While it's generally safe, be aware that some studies have found that taking too much can actually make you more anxious. So follow directions and start with the smallest dose. Lemon balm is sold as a tea, capsule, and tincture. It's often combined with other calming herbs such as hops, chamomile, and valerian.
The intoxicating (but safe) aroma of lavender (Lavandula hybrida) may be an "emotional" anti-inflammatory. In one study, Greek dental patients were less anxious if the waiting room was scented with lavender oil. In a Florida study, students who inhaled lavender oil scent before an exam has less anxiety—although some students said it made their minds "fuzzy" during the test.
In one German study, a specially formulated lavender pill (not available in the U.S.) was shown to reduce anxiety symptoms in people with Generalized Anxiety Disorder (GAD) as effectively as lorazepam (brand name: Ativan), an anti-anxiety medication in the same class as Valium.
You know fish oils are good for the heart, and perhaps they protect against depression. Add anxiety to the list. In one study, students who took 2.5 milligrams a day of mixed omega-3 fatty acids for 12 weeks had less anxiety before an exam than students taking placebo.
Experts generally recommend that you get your omega-3s from food whenever possible. Oily, cold-water fishes like salmon are the best sources of the fatty acids; a six-ounce piece of grilled wild salmon contains about 3.75 grams.
Other good choices: anchovies, sardines, and mussels.
Other Natural Treatment Anxiety Options
The above herbal supplements are not the only natural options available. There are many other types of alternative anxiety options as well. A brief rundown includes:
Homeopathy is an often misunderstood alternative treatment. It's the belief that a very, very diluted amount of elements that cause a condition like anxiety can cure it. Homeopathic experts believe that diluting things like arsenic and nicotine, among other things, to the point where only the smallest amount of the element remains will cure it. There is little evidence that homeopathic remedies work, but they remain popular nonetheless.
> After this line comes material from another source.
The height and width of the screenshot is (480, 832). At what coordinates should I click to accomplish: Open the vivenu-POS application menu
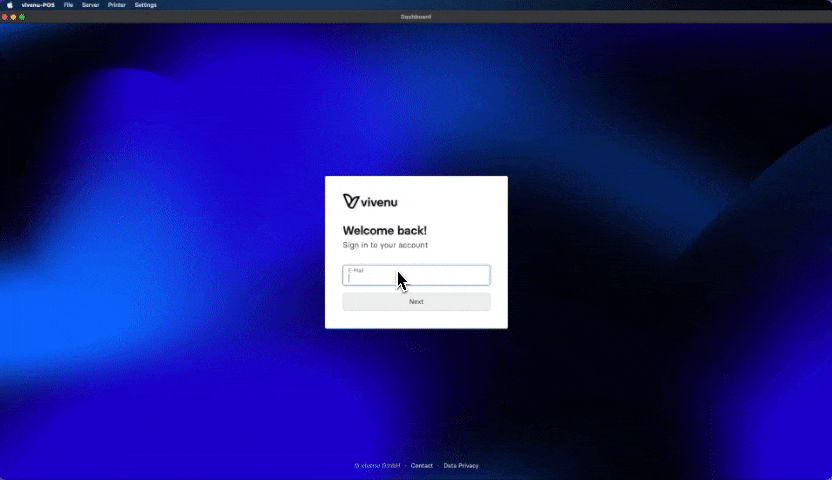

Reflexology is the belief that pressure to certain points on the hand can relieve stress in the rest of the body. Reflexologists utilize these pressure points in a way that many believe has a very calming effect for all types of stresses.
Another interesting form of therapy is magnet therapy, also known as magnetotherapy. Magnet therapy believes that placing various magnets on your body will move elements around and provide you with therapeutic properties.
Other natural treatment remedies include aromatherapy, acupressure, Reiki, and more. There is no limit to the number of natural treatments that currently exist in the world today.Many of these natural treatments for anxiety have never been researched. Generally, it is best to commit to a well-studied treatment, because your anxiety is not something to leave to chance. Nevertheless, many people support the use of the above treatment types, and so those that want to try an alternative treatment have their pick of many interesting and unique therapy options.